KM 08 · Prevenção e fraude
Contratação de veículo e motorista: os sinais vermelhos que evitam o roubo de carga
Boa parte dos roubos de carga não começa na estrada. Começa na contratação.
Quadrilhas especializadas em fraude de transporte investem tempo montando uma aparência de regularidade — RNTRC ativo, CNH válida, veículo com placa que passa numa consulta rápida — só para conseguir ser contratadas para um frete e desaparecer com a mercadoria. Quem contrata (embarcador, transportadora ou TAC que subcontrata) tem, na prática, poucos minutos de checagem cadastral para separar o motorista e o veículo legítimos do golpe. Neste KM 08, reunimos os sinais de alerta mais recorrentes nesse tipo de fraude e o roteiro de consulta que reduz esse risco antes de a carga sair do pátio.
O sinal mais comum: RNTRC novo demais para o veículo
Esse é o descompasso clássico que aparece em boa parte dos casos de veículo clonado ou de identidade fraudada: o registro no RNTRC é recente — às vezes com poucos dias ou semanas — vinculado a um veículo antigo, de um ano/modelo que não combina com o padrão de renovação de frota do transportador que está sendo verificado. Um cadastro genuíno, de um autônomo ou frota que já opera há anos, normalmente tem RNTRC com histórico compatível com o tempo de atividade. Um RNTRC "novinho" associado a um caminhão de 15, 20 anos merece uma segunda checagem — não é prova de fraude por si só, mas é o tipo de descompasso que os golpes de clonagem tendem a deixar para trás.
• Placa, chassi ou Renavam que não batem entre si na consulta
• Veículo com ano/modelo divergente da praticado na cor, no eixo ou no perfil de carroceria informado
• CNH do motorista emitida há pouco tempo para categoria que exige anos de prática (E, por exemplo)
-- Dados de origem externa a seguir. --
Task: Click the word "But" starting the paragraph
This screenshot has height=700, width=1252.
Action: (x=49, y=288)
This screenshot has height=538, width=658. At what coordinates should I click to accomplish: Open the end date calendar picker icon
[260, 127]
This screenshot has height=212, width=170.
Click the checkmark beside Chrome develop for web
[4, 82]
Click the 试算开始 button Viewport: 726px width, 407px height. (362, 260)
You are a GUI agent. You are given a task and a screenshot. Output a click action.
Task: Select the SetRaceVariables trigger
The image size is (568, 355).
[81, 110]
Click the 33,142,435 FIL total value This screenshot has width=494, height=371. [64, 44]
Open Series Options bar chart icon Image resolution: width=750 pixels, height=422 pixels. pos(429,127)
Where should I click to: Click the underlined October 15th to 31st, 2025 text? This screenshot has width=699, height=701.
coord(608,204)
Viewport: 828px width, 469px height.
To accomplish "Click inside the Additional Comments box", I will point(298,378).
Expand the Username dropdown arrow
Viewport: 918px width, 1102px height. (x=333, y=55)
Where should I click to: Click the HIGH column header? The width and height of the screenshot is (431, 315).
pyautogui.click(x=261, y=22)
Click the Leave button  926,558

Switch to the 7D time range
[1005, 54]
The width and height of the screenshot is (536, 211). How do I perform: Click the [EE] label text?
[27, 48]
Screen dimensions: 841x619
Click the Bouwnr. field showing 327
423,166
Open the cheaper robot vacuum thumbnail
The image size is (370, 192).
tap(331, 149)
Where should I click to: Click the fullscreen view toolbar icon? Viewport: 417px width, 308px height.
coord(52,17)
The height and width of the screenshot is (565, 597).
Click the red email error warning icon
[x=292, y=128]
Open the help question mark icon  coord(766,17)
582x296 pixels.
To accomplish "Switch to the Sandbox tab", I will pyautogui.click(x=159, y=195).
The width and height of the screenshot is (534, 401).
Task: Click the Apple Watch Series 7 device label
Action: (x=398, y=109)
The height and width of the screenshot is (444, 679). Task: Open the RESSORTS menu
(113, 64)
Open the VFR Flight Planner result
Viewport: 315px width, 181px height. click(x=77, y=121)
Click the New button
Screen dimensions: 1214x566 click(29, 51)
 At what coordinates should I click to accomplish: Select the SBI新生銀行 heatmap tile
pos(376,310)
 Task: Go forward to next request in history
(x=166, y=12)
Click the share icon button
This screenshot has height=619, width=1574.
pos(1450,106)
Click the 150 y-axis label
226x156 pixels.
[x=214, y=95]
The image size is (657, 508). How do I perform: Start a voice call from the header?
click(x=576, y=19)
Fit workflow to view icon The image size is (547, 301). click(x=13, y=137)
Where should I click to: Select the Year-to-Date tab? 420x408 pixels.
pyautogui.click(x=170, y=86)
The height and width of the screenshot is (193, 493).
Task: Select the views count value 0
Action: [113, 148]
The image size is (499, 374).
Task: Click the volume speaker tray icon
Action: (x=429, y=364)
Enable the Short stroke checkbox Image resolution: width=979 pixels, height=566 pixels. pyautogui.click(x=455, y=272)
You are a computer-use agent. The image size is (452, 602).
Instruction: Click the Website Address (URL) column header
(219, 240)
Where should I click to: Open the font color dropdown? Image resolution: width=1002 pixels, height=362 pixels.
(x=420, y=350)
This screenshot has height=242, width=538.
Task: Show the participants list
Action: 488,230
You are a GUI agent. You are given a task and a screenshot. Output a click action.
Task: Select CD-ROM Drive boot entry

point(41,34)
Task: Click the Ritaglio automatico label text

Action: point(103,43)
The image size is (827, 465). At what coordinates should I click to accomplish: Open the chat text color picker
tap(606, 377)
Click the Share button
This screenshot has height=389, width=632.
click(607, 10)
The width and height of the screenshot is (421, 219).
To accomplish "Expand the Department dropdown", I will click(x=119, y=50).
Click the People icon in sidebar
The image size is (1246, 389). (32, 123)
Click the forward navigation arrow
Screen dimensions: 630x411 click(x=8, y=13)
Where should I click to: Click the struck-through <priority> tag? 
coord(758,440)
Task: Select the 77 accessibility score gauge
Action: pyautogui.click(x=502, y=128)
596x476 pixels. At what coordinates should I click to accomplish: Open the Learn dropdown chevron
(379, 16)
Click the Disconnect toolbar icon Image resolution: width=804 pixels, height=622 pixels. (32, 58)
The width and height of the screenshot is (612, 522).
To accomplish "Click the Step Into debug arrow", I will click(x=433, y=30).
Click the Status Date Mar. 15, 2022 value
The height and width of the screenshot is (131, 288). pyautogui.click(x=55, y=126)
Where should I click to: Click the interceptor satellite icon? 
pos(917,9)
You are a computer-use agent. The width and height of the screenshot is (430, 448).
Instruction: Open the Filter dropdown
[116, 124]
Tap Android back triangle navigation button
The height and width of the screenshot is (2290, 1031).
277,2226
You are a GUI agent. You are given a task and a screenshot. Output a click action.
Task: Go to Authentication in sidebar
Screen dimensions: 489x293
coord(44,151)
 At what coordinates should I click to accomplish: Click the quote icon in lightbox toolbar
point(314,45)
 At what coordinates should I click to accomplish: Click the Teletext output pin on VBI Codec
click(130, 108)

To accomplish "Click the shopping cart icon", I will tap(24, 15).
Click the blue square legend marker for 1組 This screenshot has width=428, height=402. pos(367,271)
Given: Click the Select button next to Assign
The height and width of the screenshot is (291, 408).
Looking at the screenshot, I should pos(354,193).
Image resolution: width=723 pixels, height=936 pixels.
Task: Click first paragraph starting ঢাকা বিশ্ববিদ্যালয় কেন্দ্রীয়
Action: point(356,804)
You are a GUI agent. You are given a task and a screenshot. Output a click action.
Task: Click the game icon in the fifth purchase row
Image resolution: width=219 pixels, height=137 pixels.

• Ausência total de histórico de frete anterior — nenhuma referência, nenhum CT-e prévio localizável
• Pressa incomum para fechar o frete, evitando perguntas ou documentação adicional
O golpe do "falso agregado"
Outra fraude recorrente é o falso agregado: alguém se apresenta como motorista agregado a uma transportadora conhecida e de boa reputação, usa isso para ganhar confiança rápida do embarcador, mas não tem vínculo real algum com essa transportadora. O nome da empresa é usado como escudo — muitas vezes sem ela sequer saber. Aqui, a checagem que evita o prejuízo é simples, mas exige o passo extra que a pressa costuma cortar: ligar diretamente para a transportadora citada (usando um telefone que você mesmo busca, não um número passado pelo motorista) e confirmar se aquele veículo e aquele motorista realmente estão agregados e escalados para aquela viagem.
O roteiro mínimo de consulta cadastral
Nenhum desses sinais isolados é prova definitiva de fraude — o objetivo é cruzar informação suficiente para que as inconsistências apareçam antes de a carga ser embarcada:
- RNTRC: consultar diretamente no site da ANTT, comparando data de emissão/renovação com o tempo de atividade alegado pelo transportador.
- Placa e Renavam: cruzar com o órgão de trânsito estadual, verificando se ano/modelo, cor e características batem com o veículo apresentado fisicamente ou por foto.
- CNH do motorista: confirmar categoria compatível com o veículo e validade, e observar tempo de habilitação versus experiência alegada.
- Vínculo declarado (agregado, frota própria, TAC): confirmar diretamente com a transportadora citada, por canal próprio — nunca por contato fornecido pelo motorista.
- Histórico da rota e do frete: desconfiar de quem aceita valores abaixo do mercado ou tem pressa incomum para dispensar burocracia.
Esse roteiro leva poucos minutos quando incorporado como rotina — e é justamente a rotina que falta na maioria dos casos que viram sinistro. Contratações feitas sob pressão de prazo, em plataformas de frete sem checagem cruzada, ou baseadas só na "cara de confiança" do motorista, seguem sendo a porta de entrada mais usada por quadrilhas especializadas nesse tipo de golpe.
Onde o seguro entra nessa conversa
Um RCTR-C, RC-DC ou RC-V bem contratado não substitui a checagem cadastral — mas a apólice, e principalmente o histórico de sinistralidade da operação, é diretamente impactada por quão bem essa triagem é feita. Cada sinistro decorrente de fraude na contratação pesa na análise de risco, no S/P (sinistralidade sobre prêmio) e, na renovação seguinte, no valor do prêmio cobrado. Reduzir esse tipo de exposição na ponta da contratação é, também, uma forma de manter a apólice sustentável no longo prazo.
Este conteúdo tem caráter informativo e não substitui a leitura das normas oficiais e das condições gerais das apólices. Nenhum sinal isolado comprova fraude por si só; a checagem cruzada é sempre recomendada.